2. Pseudomonas infections associated with ear-piercing after-care products
Identification of cases of Pseudomonas aeruginosa infection occurring following cosmetic ear-piercing procedures – with variously-labelled after-care products being possibly implicated – has prompted Public Health England to issue a warning to members of the public who may have recently undergone any cosmetic piercing procedures [1].
Microbiologists and hospital infection control teams have also been alerted to report to their local health protection team any confirmed P. aeruginosa infections following piercing that took place on or after 1 July 2016.
As at 15 September, there was a putative link between the suspect products and 26 cases of severe P. aeruginosa infection. Two clusters of severe infection were identified among those who had undergone ear-piercing in two regions – the East Midlands and South East of England – between mid-July and late August 2016.
The suspect products, provided by piercing studios in many parts of the country, circulate in the form of a 100ml-bottled after-care saline spray which, although manufactured by Lion Care Products Ltd, bears no consistent branding or labelling.
Although swelling and soreness is expected following new piercings, a PHE press release describes symptoms of serious infection that should prompt those affected to seek medical advice [1].
Investigations are ongoing; in the meantime, microbiologists and hospital infection control teams have been requested to submit any positive P. aeruginosa isolates associated with piercing for reference typing. PHE advice for the public on aftercare following body piercings is to follow the guidelines provided on the Chartered Institute of Environmental Health website [2].
2.1 References
-
“Warning over infection that may be linked to piercing product”. PHE press release (18 September 2016).
-
CIEH website. Ear and face piercing aftercare (also Tattooing and body piercing guidance toolkit).
3. Second annual progress report on UK AMR strategy 2013-2018
The second annual progress report on implementation of the UK antimicrobial resistance strategy 2013-2018 has been published by the Department of Health on behalf of the high level steering group responsible for driving delivery of the strategy [1,2].
The report describes what was achieved during 2015, the second year of implementation, including a number of significant achievements on the international stage.

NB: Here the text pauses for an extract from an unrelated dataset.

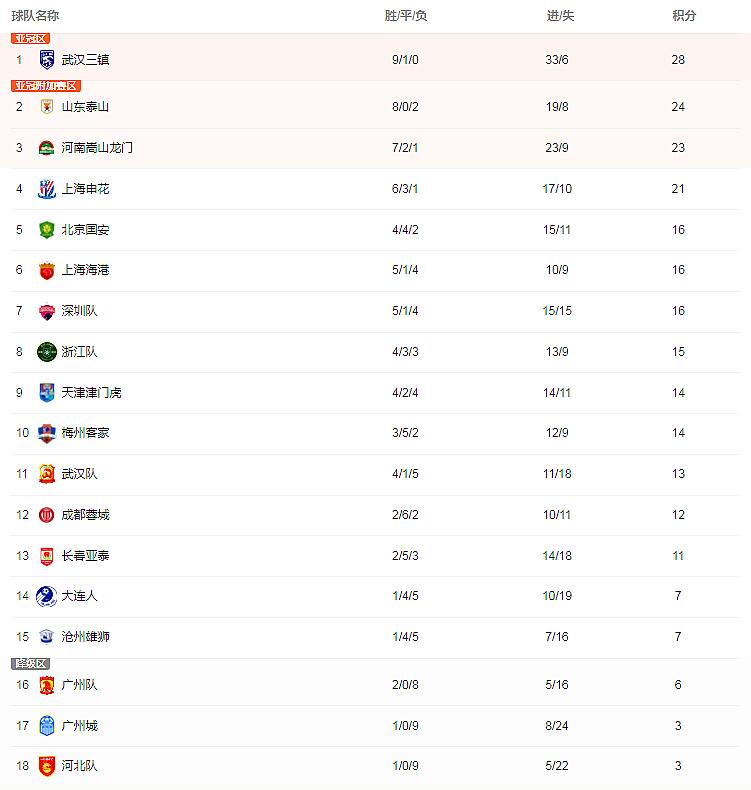Click the 上海申花 team badge

coord(47,190)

Scotland, Wales and Northern Ireland have their own AMR stategies and related delivery plans, and they report separately on implementation and surveillance. However, this report includes headline data from all four UK nations.

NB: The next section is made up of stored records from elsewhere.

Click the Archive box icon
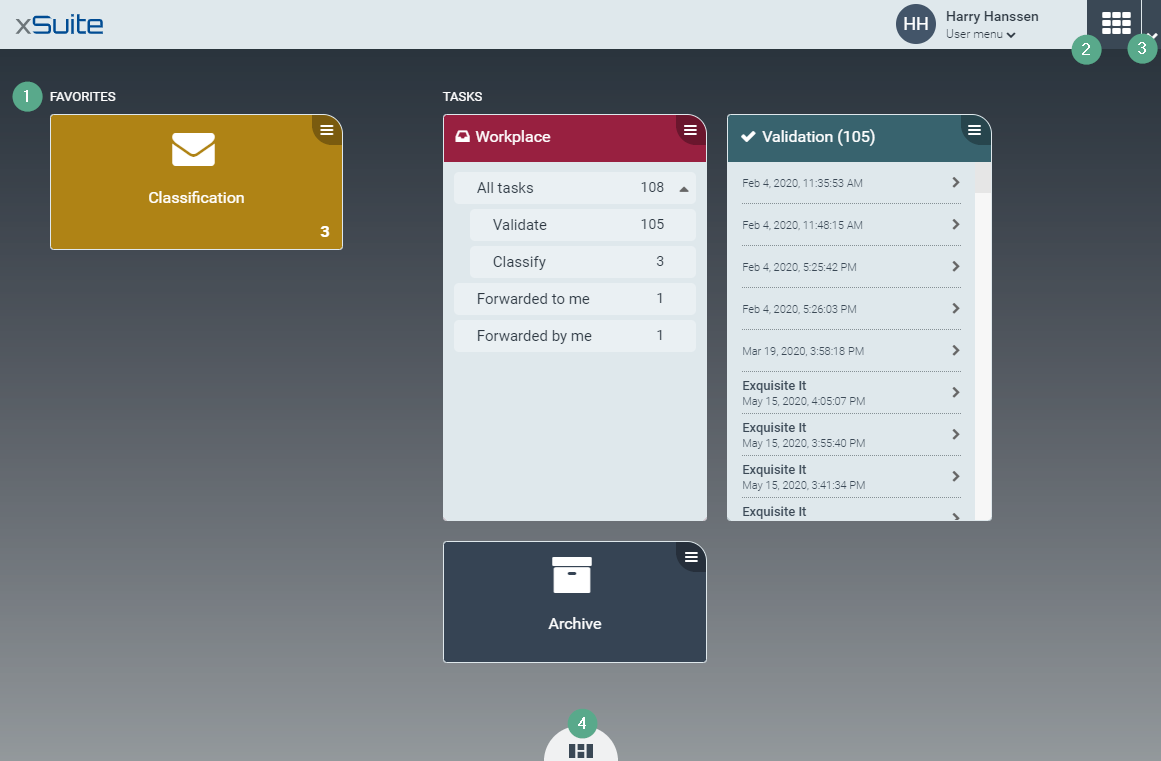 (x=572, y=575)
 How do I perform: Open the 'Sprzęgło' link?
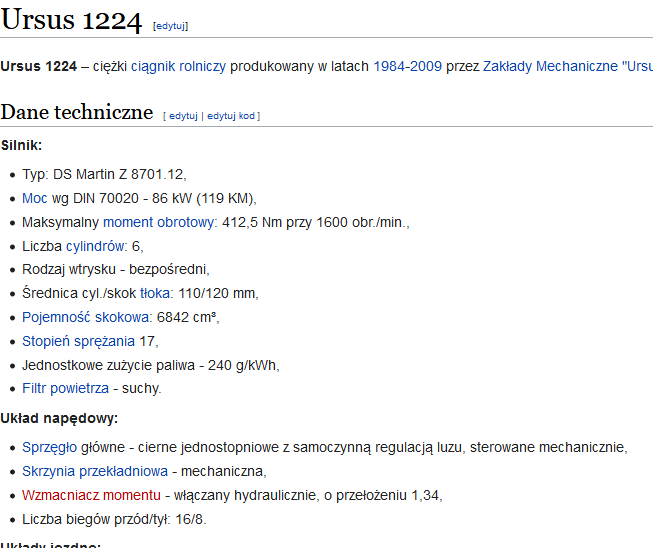[x=49, y=446]
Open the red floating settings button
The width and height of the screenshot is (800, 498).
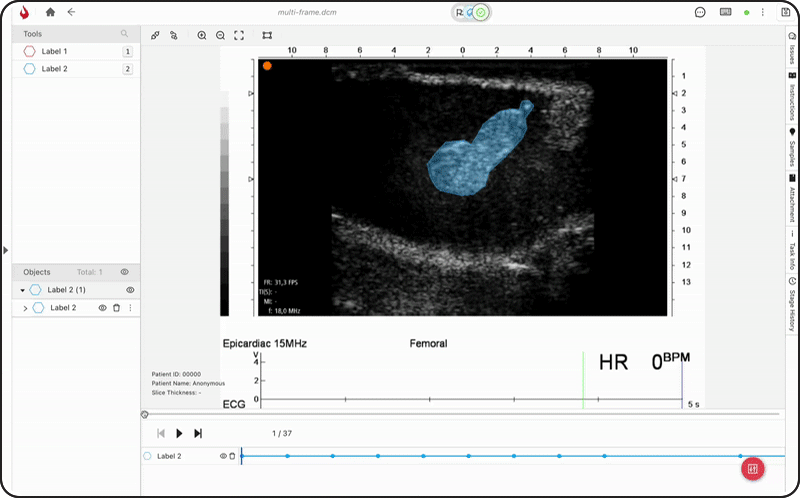coord(754,467)
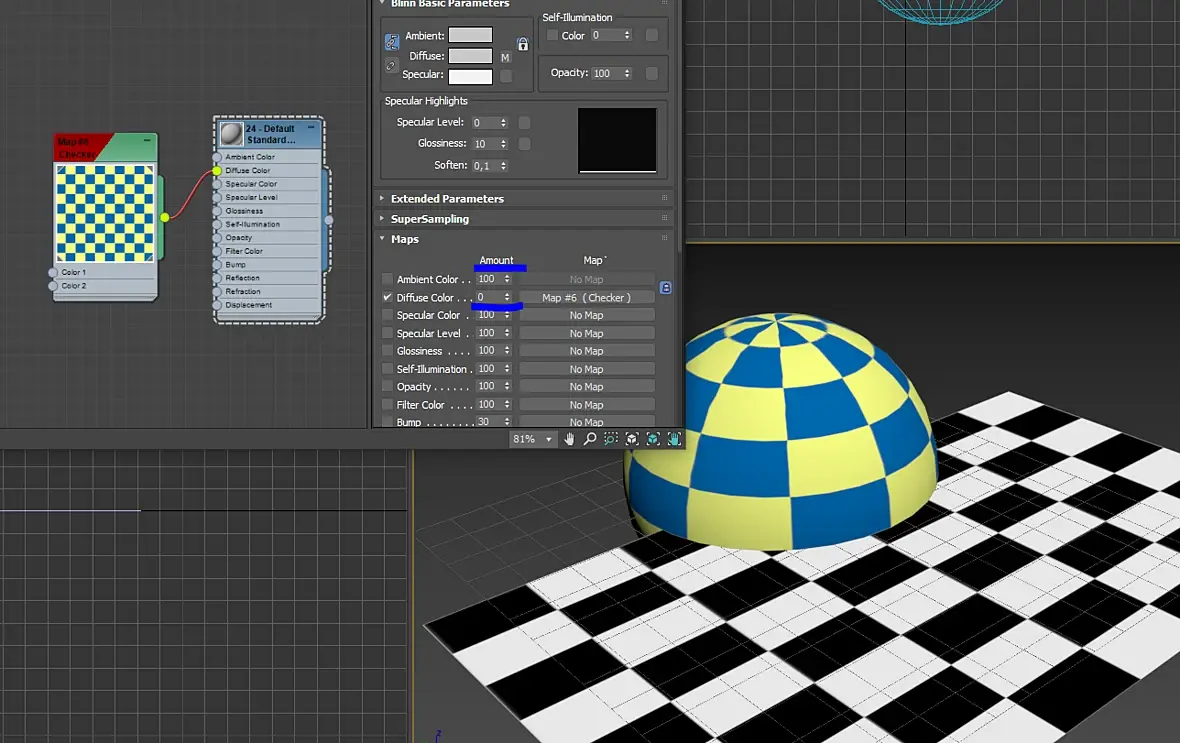
Task: Expand the SuperSampling rollout
Action: (429, 219)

At the same time, the Government has published its response to the recommendations of Lord Jim O’Neill’s independent review of economic issues associated with antimicrobial resistance, published earlier this year, which made recommendations for the international community [3].
3.1 Reference
- DH (16 September 2016). UK five-year antimicrobial resistance (AMR) strategy 2013-2018: annual progress report, 2015.
- “Government’s progress in preventing drug resistant infections”, DH press release, 16 September 2016.
- DH (16 September 2016). The Government’s response to Lord Jim O’Neill’s independent review on antimicrobial resistance in collaboration with the Wellcome Trust.
4. PHE annual conference proceedings
More than 50 e-posters relating to the health protection sessions at this week’s PHE annual conference held at Warwick University are available for viewing on-line (after a simple registration procedure) via the website: http://phe.multilearning.com/.
Also, many slides from the main conference health protection sessions are available (in PDF format) via the conference website (clicking through to the relevant session details, and then on the presentation title to find slides which have been made available by presenters).
Links to videos of some of the sessions will be added shortly.